France : RSF condamne la pression exercée par le lobby agro-industriel breton sur Inès Léraud
A l’approche du procès de la journaliste d’investigation Inès Léraud, accusée de diffamation par le groupe agro-industriel breton Chéritel, Reporters sans frontières (RSF) dénonce le climat de pression et de dénigrement systématiques qui entoure certaines enquêtes journalistiques sur ce secteur d’activités et appelle l’entreprise à retirer sa plainte.
Le procès pour diffamation de la journaliste d’investigation indépendante Inès Léraud et du média en ligne Basta !, qui a publié ses enquêtes sur l’agro-industrie bretonne, s’ouvrira le 28 janvier prochain devant le tribunal de Paris. Le grossiste de fruits et légumes Jean Chéritel, et son entreprise Chéritel Trégor Légumes, poursuivent la journaliste et le site en ligne pour un article publié le 26 mars 2019 qui dénonçait les méthodes managériales du groupe et ses pratiques frauduleuses, sur la base de témoignages et de condamnations passées pour travail illégal et fraude à l'étiquetage.
“Les pressions et les procédures dont la journaliste Inès Léraud fait l’objet sont un message très clair pour tous les journalistes bretons : n’enquêtez pas sur les pratiques de l’agro business de votre région, le prix est bien trop cher payé ! dénonce le responsable du bureau UE/Balkans de RSF, Pavol Szalai. Nous appelons Jean Chéritel à retirer sa plainte et les acteurs du lobby agro-industriel breton à cesser de dénigrer cette professionnelle reconnue et d’entraver le travail des journalistes locaux qui ont le courage et le mérite d’enquêter sur des sujets de la plus haute importance pour les habitants de la région.”
“La plainte de Jean Chéritel est une manière d’identifier et d’intimider mes sources journalistiques, estime Inès Léraud. Il s’agit de faire silence autour des pratiques de l’entreprise et de s’assurer qu’elle ne fasse l’objet d’aucune enquête, même si elle les mérite depuis bien longtemps.”
C’est la deuxième fois que la journaliste fait l’objet d’une plainte en diffamation pour son travail d’enquête sur l’agro-business en Bretagne. En septembre 2019, le directeur du cabinet de conseil en environnement pour les industriels GES, Christian Buson, également président de l’Institut scientifique et technique de l’environnement et de la santé, l’avait poursuivie pour un passage de son enquête Algues vertes, l’histoire interdite (La Revue dessinée, 2019) qui le citait. M. Buson a finalement retiré sa plainte, quatre jours avant le début du procès, qui devait se tenir le 7 janvier 2020, alors que la journaliste avait soigneusement préparé sa défense, au détriment du temps consacré à ses enquêtes journalistiques.
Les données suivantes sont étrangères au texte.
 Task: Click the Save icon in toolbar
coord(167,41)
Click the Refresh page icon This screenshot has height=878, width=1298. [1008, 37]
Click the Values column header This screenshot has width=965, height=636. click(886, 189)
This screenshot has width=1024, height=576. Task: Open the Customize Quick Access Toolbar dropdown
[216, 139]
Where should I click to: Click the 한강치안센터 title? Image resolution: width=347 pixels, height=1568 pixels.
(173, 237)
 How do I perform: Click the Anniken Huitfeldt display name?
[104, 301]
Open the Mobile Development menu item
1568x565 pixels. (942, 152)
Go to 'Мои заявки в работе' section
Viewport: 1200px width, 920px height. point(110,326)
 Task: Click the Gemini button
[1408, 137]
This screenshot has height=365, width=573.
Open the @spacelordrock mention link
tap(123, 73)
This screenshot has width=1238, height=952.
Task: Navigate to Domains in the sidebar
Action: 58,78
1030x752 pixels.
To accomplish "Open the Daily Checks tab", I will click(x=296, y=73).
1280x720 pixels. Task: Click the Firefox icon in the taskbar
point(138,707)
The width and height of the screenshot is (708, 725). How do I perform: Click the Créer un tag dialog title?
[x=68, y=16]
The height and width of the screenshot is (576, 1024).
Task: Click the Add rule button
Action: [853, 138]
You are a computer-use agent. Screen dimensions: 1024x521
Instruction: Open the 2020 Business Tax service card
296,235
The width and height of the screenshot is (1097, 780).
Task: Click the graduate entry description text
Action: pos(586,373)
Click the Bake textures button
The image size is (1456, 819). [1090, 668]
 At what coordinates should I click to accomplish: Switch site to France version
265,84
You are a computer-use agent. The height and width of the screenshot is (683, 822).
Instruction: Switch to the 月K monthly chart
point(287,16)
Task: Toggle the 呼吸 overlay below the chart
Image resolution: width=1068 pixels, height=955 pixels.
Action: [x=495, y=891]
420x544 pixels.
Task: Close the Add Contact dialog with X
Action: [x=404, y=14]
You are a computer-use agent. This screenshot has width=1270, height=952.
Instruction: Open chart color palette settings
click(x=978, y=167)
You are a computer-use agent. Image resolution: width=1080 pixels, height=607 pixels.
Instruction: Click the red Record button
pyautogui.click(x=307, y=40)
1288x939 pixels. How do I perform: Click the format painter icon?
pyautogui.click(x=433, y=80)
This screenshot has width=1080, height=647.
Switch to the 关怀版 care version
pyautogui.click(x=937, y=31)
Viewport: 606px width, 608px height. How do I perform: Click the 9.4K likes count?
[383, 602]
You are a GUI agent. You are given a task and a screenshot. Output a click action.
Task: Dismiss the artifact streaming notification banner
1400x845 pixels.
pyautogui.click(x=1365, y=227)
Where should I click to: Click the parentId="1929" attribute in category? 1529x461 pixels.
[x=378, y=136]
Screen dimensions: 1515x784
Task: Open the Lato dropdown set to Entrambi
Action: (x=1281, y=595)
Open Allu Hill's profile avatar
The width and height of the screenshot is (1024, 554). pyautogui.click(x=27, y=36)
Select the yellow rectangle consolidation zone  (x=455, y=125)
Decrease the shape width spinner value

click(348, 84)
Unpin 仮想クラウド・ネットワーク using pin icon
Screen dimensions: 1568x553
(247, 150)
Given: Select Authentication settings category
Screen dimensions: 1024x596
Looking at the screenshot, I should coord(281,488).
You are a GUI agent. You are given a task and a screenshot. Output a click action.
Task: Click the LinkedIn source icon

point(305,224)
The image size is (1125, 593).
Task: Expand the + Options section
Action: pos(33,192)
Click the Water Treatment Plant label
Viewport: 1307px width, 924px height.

L’enquête en bande dessinée Algues vertes, l’histoire interdite, honorée par le prix du journalisme aux Assises du journalisme en 2020, a suscité des pressions politiques au niveau régional. En mars 2020, sous la pression d’élus locaux, l’invitation d’Inès Léraud a été annulée au salon du livre de Quintin et la traduction de la BD en breton envisagée dans un premier temps par une maison d’édition a notamment été suspendue sine die. Plus récemment, le dirigeant de l’agence de communication NewSens, Hervé Le Prince, qui compte parmis ses clients d’influents acteurs de l’agroalimentaire breton, a dénigré d’emblée la journaliste pour le documentaire intitulé Bretagne, une terre sacrifiée, diffusé le 17 novembre 2020 sur France 5, qu’elle n’a pourtant pas réalisé.
Le climat de pression et de dénigrement qui pèse sur les journalistes et les médias qui enquêtent sur l'impact environnemental de l'industrie agro-alimentaire dans la région, s’est détérioré de façon inquiétante après la diffusion de ce reportage. Les 2 et 9 décembre, les locaux de Radio Kreiz Breizh ont été forcés. La radio associative bretonne avait préalablement reçu des messages d’insultes et de menaces, juste après la diffusion de Bretagne, une terre sacrifiée, dans lequel une de ses journalistes, Morgan Large, évoquait son enquête sur des subventions pour l'agriculture intensive. Le domicile de la journaliste a également été directement visé par un acte grave de malveillance.
La France se situe à la 34e place sur 180 pays dans le Classement mondial de la liberté de la presse établi par RSF en 2020.